Oh, there was that tiny hiccup with Tony... and Stevie... and Pepper... But she didn't actually regret anything she'd said. She wasn't going to change into a declawed Cat, no matter how much the world might want her to. She was opinionated, and anyone who didn't like it? Well, that was no fur off her tail.
She had claws, and she'd always have claws. But she didn't hate like she had a month earlier. It didn't bubble over and saturate everything around her. Oh, sure, she was still hurt over things, and she still disliked things. But it wasn't something she was drowning in, and it felt nice to have her head above water again.
And most importantly? Most importantly, she was fine being what she was. She didn't need a little invite to the superheroes table. She'd spent years letting that lack of invitation eat her up, until she was nothing - inside and out. But now? Now she was done. She was who she was. She was what she was. And what she was? Was a rogue. She lived in the grey. She loved in the grey. She was grey.
And that? That was more than okay.
She stopped by Marvel, but only long enough to collect the cat, emerald and diamonds around her neck, and to leave a note for Harley (Took Martha. Be in touch after the Island).
But she had time now, before, and she used it to find a neighborhood that felt right in her bones. She didn't trumpet it, and she didn't let anyone know what she was doing. She considered a penthouse in Wayne Tower, so that Iris had to see her every time she walked out (assuming Bruce came back). But - and here was a shocker - she didn't want that. She wanted something more. She wanted something that meant something.
Gotham's East End was hookers and unwed mothers, drugs and poverty. She bought a building for next to nothing, an old crumbling thing with three floors that took up the corner of a city block overlooking the end of Crime Alley. The loft was in good shape, five separate bolts on the door, and she left a bag full of shiny rocks at Jaybird's warehouse in exchange for some elbow grease.

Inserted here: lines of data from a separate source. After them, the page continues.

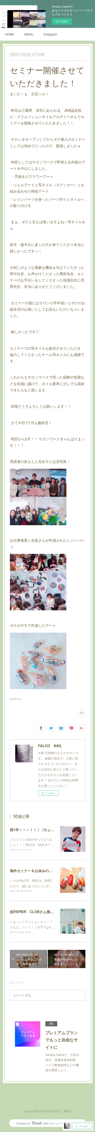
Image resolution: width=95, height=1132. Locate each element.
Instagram (50, 34)
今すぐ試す (61, 21)
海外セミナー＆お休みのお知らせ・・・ (42, 870)
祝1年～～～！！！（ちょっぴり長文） (41, 829)
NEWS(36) (16, 699)
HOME (9, 34)
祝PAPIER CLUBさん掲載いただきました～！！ (49, 911)
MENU (28, 34)
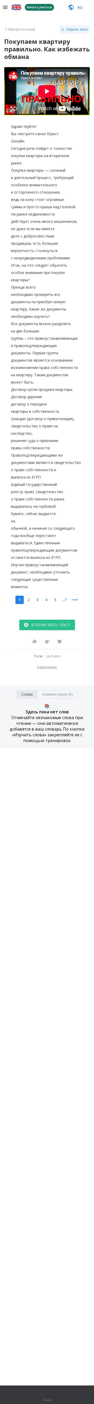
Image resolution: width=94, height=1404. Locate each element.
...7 (64, 599)
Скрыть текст (77, 29)
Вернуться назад (21, 29)
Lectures (53, 656)
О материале (47, 667)
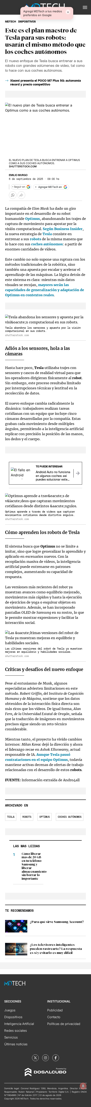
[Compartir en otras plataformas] (21, 195)
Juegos (9, 1010)
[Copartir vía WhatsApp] (13, 195)
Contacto (53, 1017)
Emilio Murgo (18, 175)
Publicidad (55, 1010)
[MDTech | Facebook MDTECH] (55, 1058)
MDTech (10, 21)
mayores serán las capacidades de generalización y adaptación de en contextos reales (44, 290)
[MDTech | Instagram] (45, 1058)
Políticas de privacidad (63, 1024)
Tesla (47, 234)
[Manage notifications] (83, 1086)
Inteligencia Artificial (19, 1024)
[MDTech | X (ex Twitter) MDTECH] (35, 1058)
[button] (85, 7)
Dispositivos (27, 21)
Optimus (32, 219)
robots (35, 239)
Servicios (11, 1037)
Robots (26, 817)
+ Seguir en (18, 187)
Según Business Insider (63, 229)
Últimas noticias (16, 1044)
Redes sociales (15, 1031)
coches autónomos (47, 244)
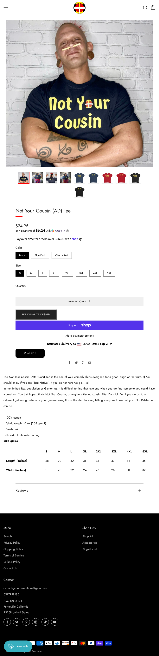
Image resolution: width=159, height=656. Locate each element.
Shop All (87, 536)
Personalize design (36, 314)
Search (7, 536)
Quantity (21, 286)
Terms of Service (13, 555)
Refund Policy (11, 562)
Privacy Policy (11, 543)
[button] (23, 178)
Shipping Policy (13, 549)
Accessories (89, 543)
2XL (67, 273)
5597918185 (11, 594)
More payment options (80, 336)
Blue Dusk (40, 255)
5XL (109, 273)
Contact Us (10, 568)
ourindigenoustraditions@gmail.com (25, 588)
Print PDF (30, 353)
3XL (81, 273)
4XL (95, 273)
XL (54, 273)
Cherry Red (61, 255)
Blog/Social (89, 549)
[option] (79, 93)
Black (22, 255)
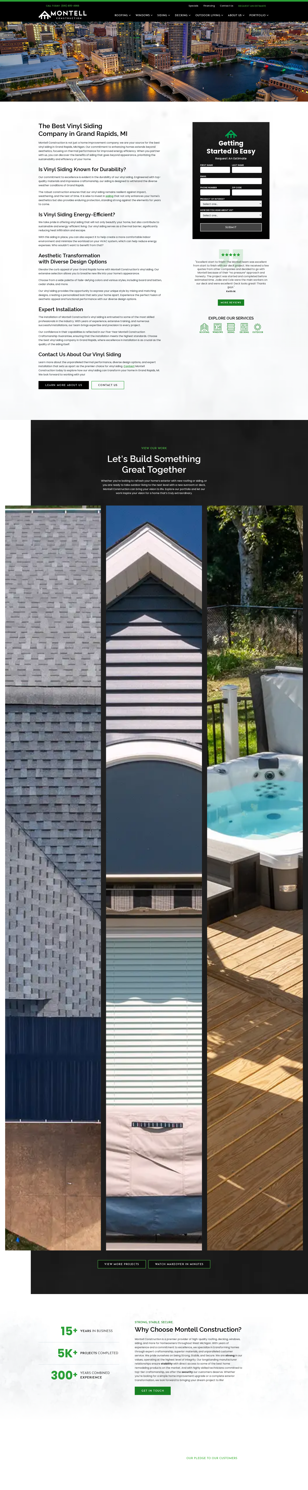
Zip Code (237, 187)
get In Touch (152, 1391)
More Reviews (231, 303)
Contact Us (226, 5)
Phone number (208, 187)
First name (206, 165)
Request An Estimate (252, 6)
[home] (62, 15)
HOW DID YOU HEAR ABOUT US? (216, 210)
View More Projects (121, 1264)
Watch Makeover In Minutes (179, 1264)
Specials (193, 5)
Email (203, 176)
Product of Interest (212, 199)
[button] (121, 15)
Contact (129, 366)
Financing (209, 5)
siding (109, 196)
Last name (238, 165)
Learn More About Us (63, 385)
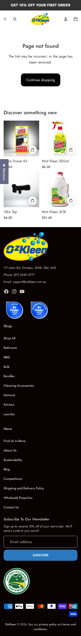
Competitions (13, 478)
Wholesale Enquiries (18, 497)
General (9, 395)
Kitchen (9, 404)
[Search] (15, 19)
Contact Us (11, 507)
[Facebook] (6, 291)
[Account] (66, 19)
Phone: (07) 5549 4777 (19, 274)
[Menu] (5, 19)
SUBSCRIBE (41, 555)
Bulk (6, 366)
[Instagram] (14, 291)
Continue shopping (40, 80)
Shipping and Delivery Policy (24, 488)
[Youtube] (22, 291)
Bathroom (10, 347)
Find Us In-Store (15, 441)
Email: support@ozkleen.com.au (25, 281)
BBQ (7, 357)
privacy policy (47, 624)
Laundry (9, 414)
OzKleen (11, 624)
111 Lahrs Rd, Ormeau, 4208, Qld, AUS (30, 267)
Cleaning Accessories (19, 385)
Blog (7, 469)
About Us (10, 450)
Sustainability (13, 460)
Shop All (9, 338)
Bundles (9, 376)
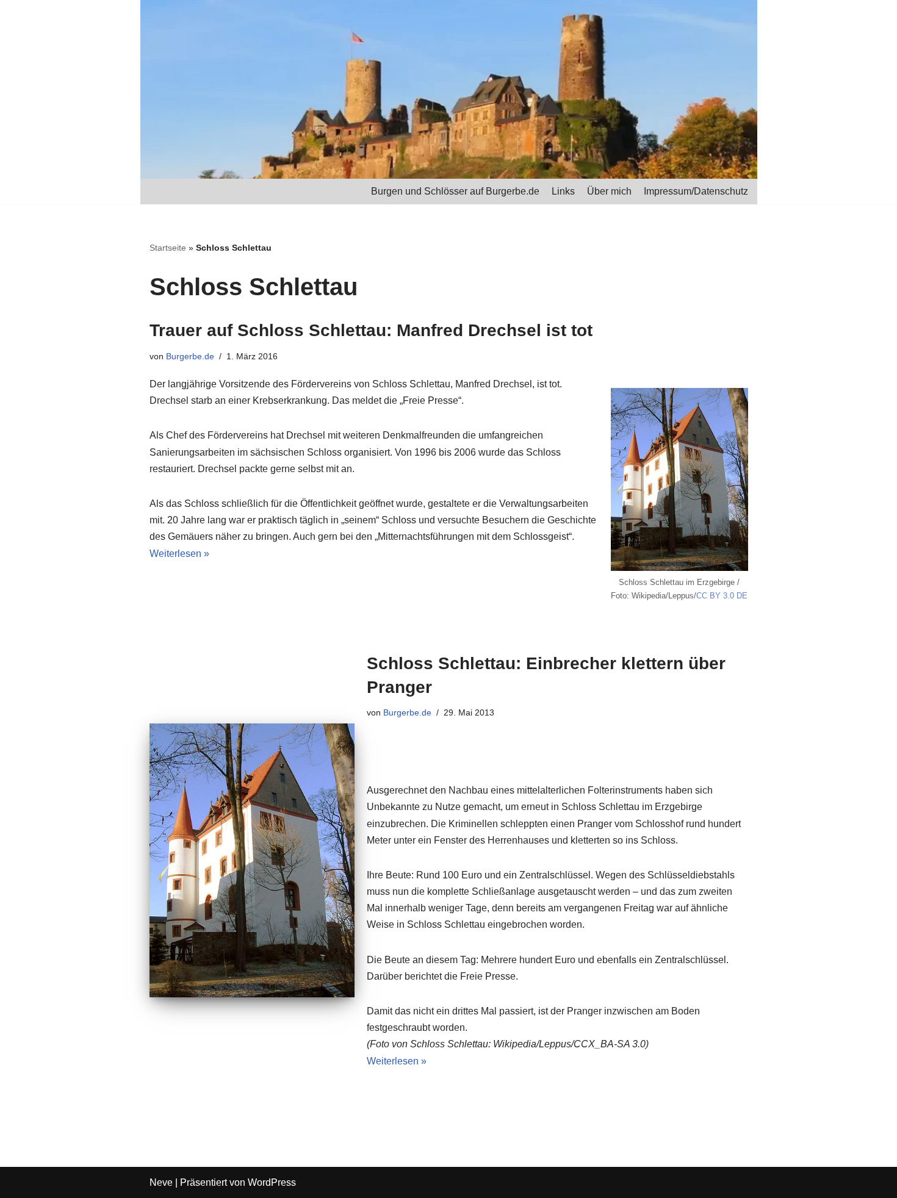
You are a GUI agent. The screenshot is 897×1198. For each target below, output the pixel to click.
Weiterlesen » (179, 553)
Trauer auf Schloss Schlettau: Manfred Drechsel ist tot (371, 330)
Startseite (168, 248)
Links (563, 191)
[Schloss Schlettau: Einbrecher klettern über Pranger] (252, 860)
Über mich (609, 191)
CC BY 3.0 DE (722, 595)
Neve (161, 1182)
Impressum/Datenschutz (696, 191)
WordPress (272, 1182)
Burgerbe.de (190, 356)
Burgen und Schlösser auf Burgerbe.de (455, 191)
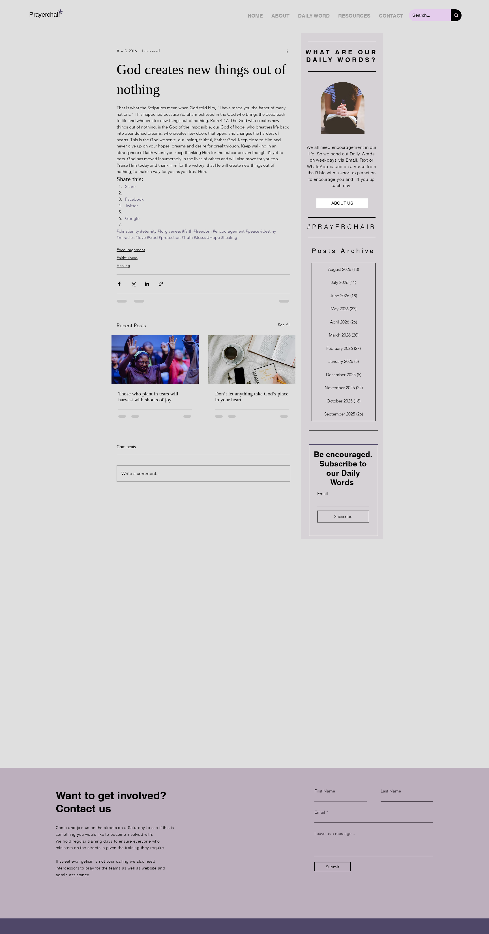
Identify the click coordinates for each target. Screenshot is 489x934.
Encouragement (131, 249)
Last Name (391, 791)
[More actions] (287, 51)
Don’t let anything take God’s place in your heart (251, 396)
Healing (123, 265)
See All (284, 324)
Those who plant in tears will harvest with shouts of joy (148, 396)
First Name (324, 791)
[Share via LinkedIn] (147, 283)
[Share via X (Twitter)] (133, 283)
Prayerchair (44, 14)
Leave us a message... (334, 833)
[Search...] (456, 15)
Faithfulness (127, 257)
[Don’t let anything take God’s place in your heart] (251, 359)
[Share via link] (161, 283)
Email (322, 493)
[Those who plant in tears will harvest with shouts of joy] (155, 359)
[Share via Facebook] (119, 283)
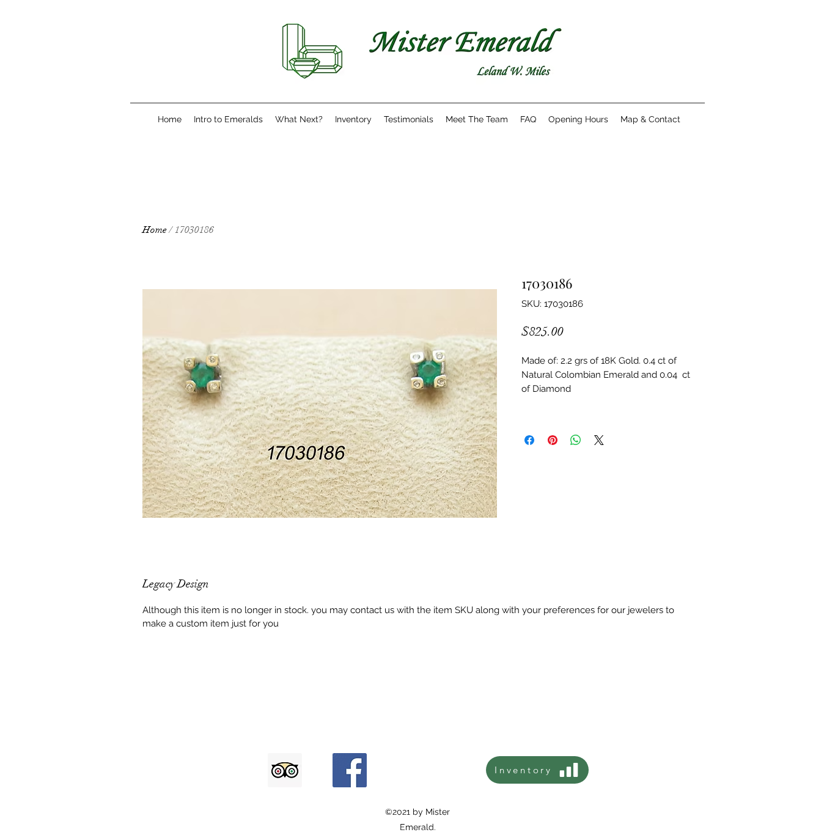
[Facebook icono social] (350, 770)
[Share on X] (599, 440)
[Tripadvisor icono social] (285, 770)
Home (154, 230)
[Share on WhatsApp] (575, 440)
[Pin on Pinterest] (552, 440)
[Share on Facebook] (529, 440)
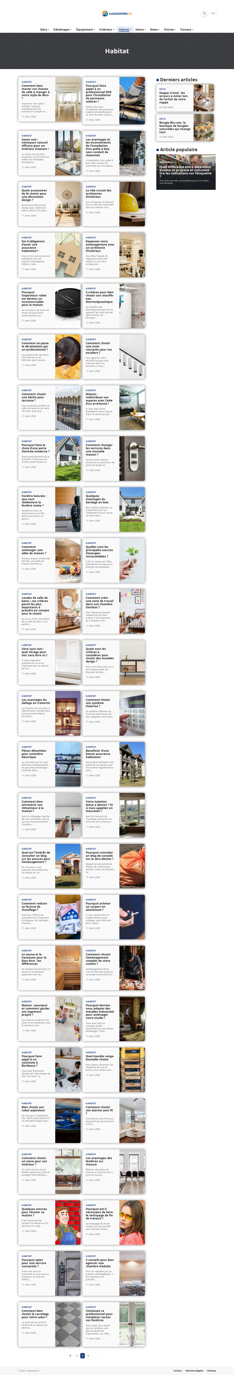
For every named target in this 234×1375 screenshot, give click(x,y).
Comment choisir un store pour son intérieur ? (34, 1161)
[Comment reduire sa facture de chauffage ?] (68, 917)
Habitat (27, 81)
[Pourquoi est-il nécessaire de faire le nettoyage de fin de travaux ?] (132, 1222)
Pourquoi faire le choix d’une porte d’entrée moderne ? (36, 448)
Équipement (167, 162)
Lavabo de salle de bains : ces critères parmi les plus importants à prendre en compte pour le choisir (35, 605)
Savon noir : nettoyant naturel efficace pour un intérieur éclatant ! (35, 144)
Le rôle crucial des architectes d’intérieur (98, 193)
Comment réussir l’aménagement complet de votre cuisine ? (98, 959)
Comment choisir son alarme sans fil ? (99, 1110)
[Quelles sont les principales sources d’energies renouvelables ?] (132, 560)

The building was the property of Sadie Kelowski, and the permit for the woman's center that was planned for the first floor? That was Sadie's too. She was quiet about it, no attention, and it wouldn't be as easy to get people here to give her up as it had been in Chinatown, not when she handed out plenty of those left over rocks as a little introduction to her neighbors.
As for Sadie? She was going to stick to this scratching post if it killed her. Gotham was hers, just as much as it was anyone else's. And the kitty cat? The kitty cat was home.